+++ TEXT SEGMENT

The principal benefactress of this school is a Miss Portal, who gives $1250 per year to defray the expense of the Night Refuge, and to provide the bread in the morning. Several of the pupils told me that that bread was often all they get to eat during the day.

Mr. Ray remains in the male dormitory all night to preserve order. It seemed to me as dangerous, as it was an undesirable duty. But he trusts in God for protection in good doing. After all the homeless ones were ordered to take their positions standing in their hard berths, he offered up the Lord's Prayer in which the whole school were required to join, and then led in singing Old Hundred. "Praise God from whom all blessings flow," &c.

in which I joined with full heart and soul. I felt to praise God that there were such faithful and devoted men and women in the world, who would go into these terrible sinks of iniquity, and suffer as they must for the sake of elevating if possible a fallen humanity.

++++++

PROBLEM REQUIREMENTS => Write out the whole night refuge passage word for word. Rely on nothing but the night refuge passage.

+++ SUPPLIED DATA

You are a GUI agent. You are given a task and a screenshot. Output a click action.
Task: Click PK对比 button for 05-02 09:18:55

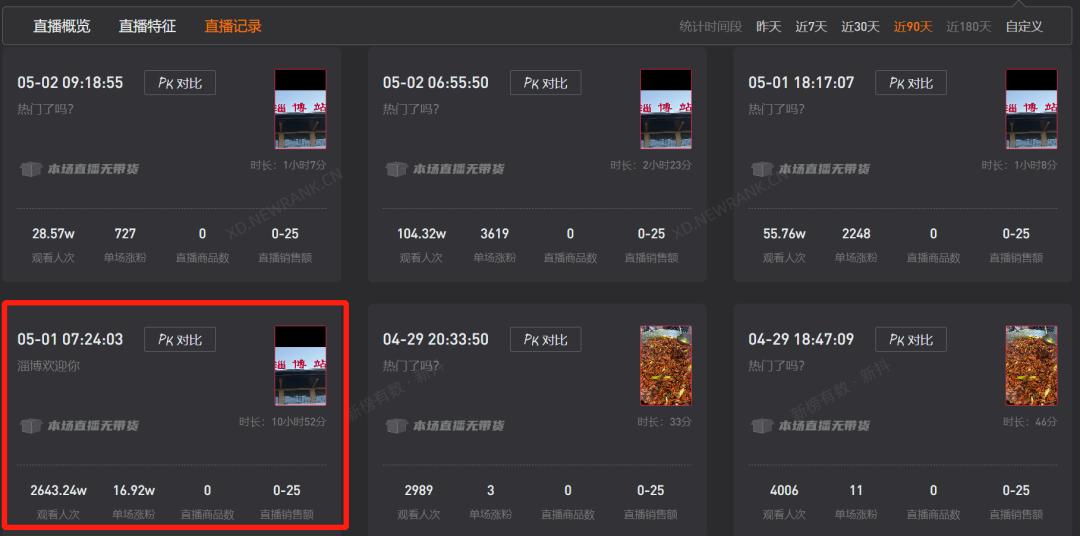click(x=180, y=83)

++++++

SOLUTION FOR THIS EXERCISE =>
The principal benefactress of this school is a Miss Portal, who gives $1250 per year to defray the expense of the Night Refuge, and to provide the bread in the morning. Several of the pupils told me that that bread was often all they get to eat during the day.

Mr. Ray remains in the male dormitory all night to preserve order. It seemed to me as dangerous, as it was an undesirable duty. But he trusts in God for protection in good doing. After all the homeless ones were ordered to take their positions standing in their hard berths, he offered up the Lord's Prayer in which the whole school were required to join, and then led in singing Old Hundred. "Praise God from whom all blessings flow," &c.

in which I joined with full heart and soul. I felt to praise God that there were such faithful and devoted men and women in the world, who would go into these terrible sinks of iniquity, and suffer as they must for the sake of elevating if possible a fallen humanity.